Angry tirades about the coalition government, the Church, Jimmy Savile, the demise of the health service and his dislike of reality TV seem totally at odds with his roles as doting grandfather, animal lover and carer of the infirm.
Meeting him to talk about the latest volume of his memoirs, he is instantly likeable – funny, forthright and sharp as a knife. But often it’s his anger that fuels his rapier wit.
Still Standing charts the Lily Savage years to the present day, and Paul writes just as he speaks, with comedic barbs coursing through the pages.
His career has trodden an unusual path, from vitriolic drag queen to chat show host and presenter of animal programmes, although the acerbic wit is the common thread in all his pursuits.
“The good twin does nice things on the telly with kids and dogs, then the bad twin, who’s me or Lily on their high horse, kicks off,” he says of his split personality theory, “I’m capable of switching on a sixpence.”

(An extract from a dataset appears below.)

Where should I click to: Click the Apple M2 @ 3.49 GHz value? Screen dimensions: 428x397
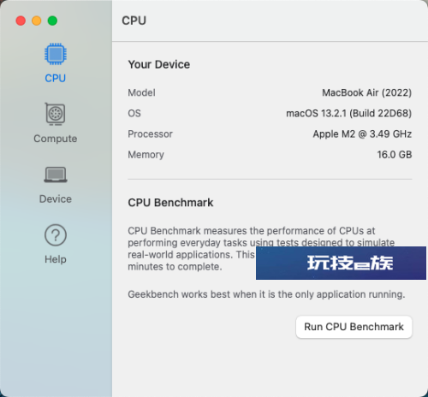point(362,134)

He’s still as angry today as he was 30 years ago when Lily was batting away drunken hecklers with her vicious put-downs.
“There’s lots of things I won’t tolerate,” he says. “We don’t look after the elderly in this country and neither do we support carers. This government does nothing for the working man any more. If I went into politics there’d be a reign of terror. I’d put an instant 95% tax on polo mallets, polo ponies, polo shoes...”
Fittingly, he’s currently filming a documentary on the working classes for the BBC.
“The working class people of today are portrayed as chavs, the people who go on Jeremy Kyle,” he says. “So I’m going around to see if there’s still the old working class with the old values that I was brought up with. I’m finding there’s a bedrock in this country of decent, hard-working, nice people.”
Still Standing may be an autobiography, but the book omits one of the most traumatic events of Birkenhead-born Paul’s life, the death of his partner of 25 years, Brendan Murphy, in 2005.
“When I got to the end, I thought, ’I’ve dealt with so many deaths here, I can’t go through another one’. Basically, nearly everyone in the book is dead.”